Shriram Finance indicated that it will raise around $1 billion from overseas in the current financial year.
The borrowing would be through a combination of bonds, loans, and asset-backed securities transactions.
“$750 million is the threshold that we can borrow, so we will first exhaust that limit and then we will see. It can be both bonds and loans. We see good opportunities in loans. We also have the ABS market. All the options are available to us but we are not in a hurry,” Revankar said.
“Domestic liquidity is looking good for us. We are quite comfortable,” he said.
Revankar underscored that they are looking to utilise their distribution strength to make their AMC business much larger than what it is now.
“Shriram Finance has 3,000 branches, plus we have the deposit agents and the insurance agents. We are yet to utilise our distribution strength to scale the business but in the next 3-5 years we have a strategy to make this business pretty large,” he elaborated.
Revankar, who is the chairman of Finance Industry Development Council (FIDC), an industry body for NBFCs, said it is working on securing recognition as a self-regulatory organisation (SRO) in the NBFC sector from the Reserve Bank of India.
FIDC indicated that it will apply for an SRO license.

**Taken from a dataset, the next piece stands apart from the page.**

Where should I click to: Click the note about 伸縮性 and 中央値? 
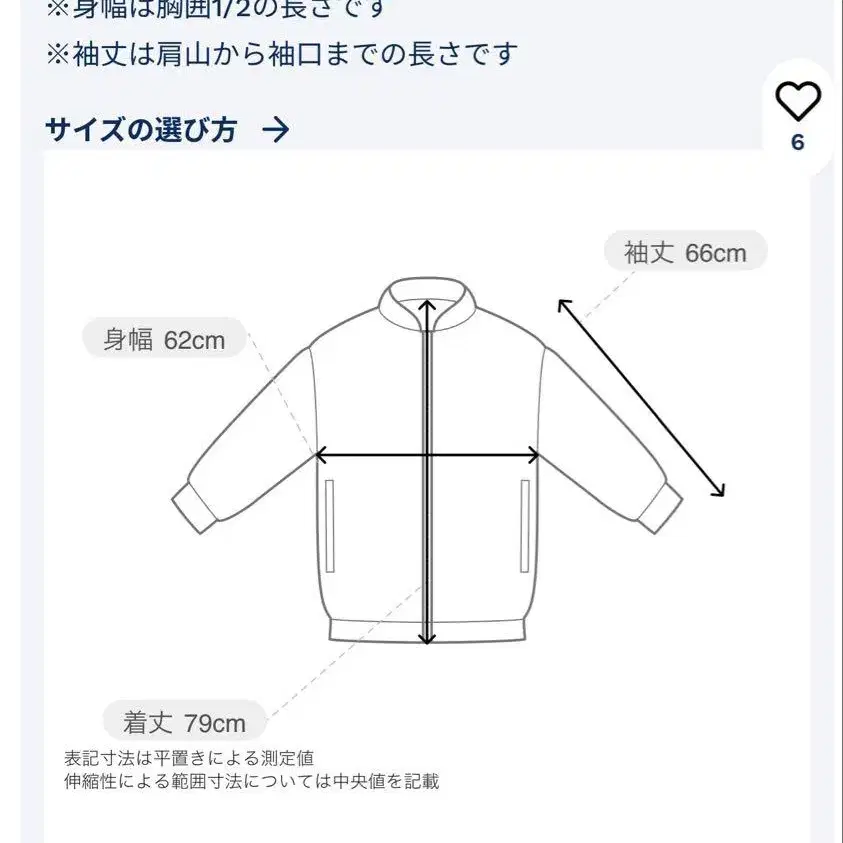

In June, the regulator invited applications from unities to become SRO from the NBFC space. RBI said a maximum of two such entities will get the approval for the sector.
Revankar elaborated that their asset reconstruction company will focus only on acquiring retail assets.
“We would like to buy retail portfolios from other banks and NBFCs but we will be gradual. We will not rush to build scale there,” he added.